■ Exercise materials ■
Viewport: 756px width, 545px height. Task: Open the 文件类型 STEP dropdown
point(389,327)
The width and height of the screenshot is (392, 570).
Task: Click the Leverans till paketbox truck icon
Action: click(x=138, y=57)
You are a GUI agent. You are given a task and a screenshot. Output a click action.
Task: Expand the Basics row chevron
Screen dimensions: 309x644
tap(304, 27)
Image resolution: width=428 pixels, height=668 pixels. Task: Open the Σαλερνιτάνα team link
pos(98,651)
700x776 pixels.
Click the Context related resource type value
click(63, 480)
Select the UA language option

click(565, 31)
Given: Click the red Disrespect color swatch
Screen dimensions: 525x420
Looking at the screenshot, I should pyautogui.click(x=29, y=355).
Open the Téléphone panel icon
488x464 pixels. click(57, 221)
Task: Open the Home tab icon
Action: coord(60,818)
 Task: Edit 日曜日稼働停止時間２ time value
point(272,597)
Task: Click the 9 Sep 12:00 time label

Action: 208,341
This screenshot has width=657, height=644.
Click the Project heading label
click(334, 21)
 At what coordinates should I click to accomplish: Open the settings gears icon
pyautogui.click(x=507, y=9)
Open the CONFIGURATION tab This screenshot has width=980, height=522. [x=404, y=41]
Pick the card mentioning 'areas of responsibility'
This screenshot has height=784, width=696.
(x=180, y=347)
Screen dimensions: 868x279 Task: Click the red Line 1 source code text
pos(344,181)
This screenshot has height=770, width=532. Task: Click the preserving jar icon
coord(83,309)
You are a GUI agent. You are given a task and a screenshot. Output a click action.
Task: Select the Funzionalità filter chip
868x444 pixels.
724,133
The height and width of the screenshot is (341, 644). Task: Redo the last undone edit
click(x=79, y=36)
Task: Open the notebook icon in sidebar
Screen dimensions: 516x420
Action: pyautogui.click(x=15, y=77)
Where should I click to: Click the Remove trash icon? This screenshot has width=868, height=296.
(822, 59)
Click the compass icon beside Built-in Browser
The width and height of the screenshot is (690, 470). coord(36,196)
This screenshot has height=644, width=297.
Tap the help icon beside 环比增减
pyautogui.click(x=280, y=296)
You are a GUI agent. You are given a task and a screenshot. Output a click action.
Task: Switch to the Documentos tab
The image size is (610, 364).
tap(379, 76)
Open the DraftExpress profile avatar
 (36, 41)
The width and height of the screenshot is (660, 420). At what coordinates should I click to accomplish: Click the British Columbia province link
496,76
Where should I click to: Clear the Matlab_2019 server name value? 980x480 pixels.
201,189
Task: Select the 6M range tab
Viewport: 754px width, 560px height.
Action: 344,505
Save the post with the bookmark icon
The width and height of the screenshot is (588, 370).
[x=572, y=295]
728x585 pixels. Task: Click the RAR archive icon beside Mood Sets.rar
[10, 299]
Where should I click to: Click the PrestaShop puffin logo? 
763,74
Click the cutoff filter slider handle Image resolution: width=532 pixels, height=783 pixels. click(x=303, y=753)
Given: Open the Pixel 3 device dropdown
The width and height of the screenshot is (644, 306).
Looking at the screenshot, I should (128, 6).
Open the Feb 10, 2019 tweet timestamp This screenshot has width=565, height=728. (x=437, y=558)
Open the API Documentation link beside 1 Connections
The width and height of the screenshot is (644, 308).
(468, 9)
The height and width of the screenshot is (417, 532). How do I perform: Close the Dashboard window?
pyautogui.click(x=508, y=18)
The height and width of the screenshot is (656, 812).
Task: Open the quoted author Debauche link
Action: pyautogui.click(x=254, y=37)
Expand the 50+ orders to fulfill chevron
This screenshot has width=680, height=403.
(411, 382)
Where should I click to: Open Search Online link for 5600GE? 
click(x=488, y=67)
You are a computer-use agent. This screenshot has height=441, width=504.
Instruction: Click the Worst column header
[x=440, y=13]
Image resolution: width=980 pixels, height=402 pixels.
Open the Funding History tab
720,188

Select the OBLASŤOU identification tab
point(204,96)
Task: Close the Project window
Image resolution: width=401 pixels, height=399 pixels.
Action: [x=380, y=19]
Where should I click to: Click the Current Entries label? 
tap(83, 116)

■ Task goal ■
Write the material out again in its entirety, exactly as shown.

■ Task response ■
Viewport: 756px width, 545px height. Task: Open the 文件类型 STEP dropdown
point(389,327)
The width and height of the screenshot is (392, 570).
Task: Click the Leverans till paketbox truck icon
Action: click(x=138, y=57)
You are a GUI agent. You are given a task and a screenshot. Output a click action.
Task: Expand the Basics row chevron
Screen dimensions: 309x644
tap(304, 27)
Image resolution: width=428 pixels, height=668 pixels. Task: Open the Σαλερνιτάνα team link
pos(98,651)
700x776 pixels.
Click the Context related resource type value
click(63, 480)
Select the UA language option

click(565, 31)
Given: Click the red Disrespect color swatch
Screen dimensions: 525x420
Looking at the screenshot, I should pyautogui.click(x=29, y=355).
Open the Téléphone panel icon
488x464 pixels. click(57, 221)
Task: Open the Home tab icon
Action: coord(60,818)
 Task: Edit 日曜日稼働停止時間２ time value
point(272,597)
Task: Click the 9 Sep 12:00 time label

Action: 208,341
This screenshot has width=657, height=644.
Click the Project heading label
click(334, 21)
 At what coordinates should I click to accomplish: Open the settings gears icon
pyautogui.click(x=507, y=9)
Open the CONFIGURATION tab This screenshot has width=980, height=522. [x=404, y=41]
Pick the card mentioning 'areas of responsibility'
This screenshot has height=784, width=696.
(x=180, y=347)
Screen dimensions: 868x279 Task: Click the red Line 1 source code text
pos(344,181)
This screenshot has height=770, width=532. Task: Click the preserving jar icon
coord(83,309)
You are a GUI agent. You are given a task and a screenshot. Output a click action.
Task: Select the Funzionalità filter chip
868x444 pixels.
724,133
The height and width of the screenshot is (341, 644). Task: Redo the last undone edit
click(x=79, y=36)
Task: Open the notebook icon in sidebar
Screen dimensions: 516x420
Action: pyautogui.click(x=15, y=77)
Where should I click to: Click the Remove trash icon? This screenshot has width=868, height=296.
(822, 59)
Click the compass icon beside Built-in Browser
The width and height of the screenshot is (690, 470). coord(36,196)
This screenshot has height=644, width=297.
Tap the help icon beside 环比增减
pyautogui.click(x=280, y=296)
You are a GUI agent. You are given a task and a screenshot. Output a click action.
Task: Switch to the Documentos tab
The image size is (610, 364).
tap(379, 76)
Open the DraftExpress profile avatar
 (36, 41)
The width and height of the screenshot is (660, 420). At what coordinates should I click to accomplish: Click the British Columbia province link
496,76
Where should I click to: Clear the Matlab_2019 server name value? 980x480 pixels.
201,189
Task: Select the 6M range tab
Viewport: 754px width, 560px height.
Action: 344,505
Save the post with the bookmark icon
The width and height of the screenshot is (588, 370).
[x=572, y=295]
728x585 pixels. Task: Click the RAR archive icon beside Mood Sets.rar
[10, 299]
Where should I click to: Click the PrestaShop puffin logo? 
763,74
Click the cutoff filter slider handle Image resolution: width=532 pixels, height=783 pixels. click(x=303, y=753)
Given: Open the Pixel 3 device dropdown
The width and height of the screenshot is (644, 306).
Looking at the screenshot, I should (128, 6).
Open the Feb 10, 2019 tweet timestamp This screenshot has width=565, height=728. (x=437, y=558)
Open the API Documentation link beside 1 Connections
The width and height of the screenshot is (644, 308).
(468, 9)
The height and width of the screenshot is (417, 532). How do I perform: Close the Dashboard window?
pyautogui.click(x=508, y=18)
The height and width of the screenshot is (656, 812).
Task: Open the quoted author Debauche link
Action: pyautogui.click(x=254, y=37)
Expand the 50+ orders to fulfill chevron
This screenshot has width=680, height=403.
(411, 382)
Where should I click to: Open Search Online link for 5600GE? 
click(x=488, y=67)
You are a computer-use agent. This screenshot has height=441, width=504.
Instruction: Click the Worst column header
[x=440, y=13]
Image resolution: width=980 pixels, height=402 pixels.
Open the Funding History tab
720,188

Select the OBLASŤOU identification tab
point(204,96)
Task: Close the Project window
Image resolution: width=401 pixels, height=399 pixels.
Action: [x=380, y=19]
Where should I click to: Click the Current Entries label? 
tap(83, 116)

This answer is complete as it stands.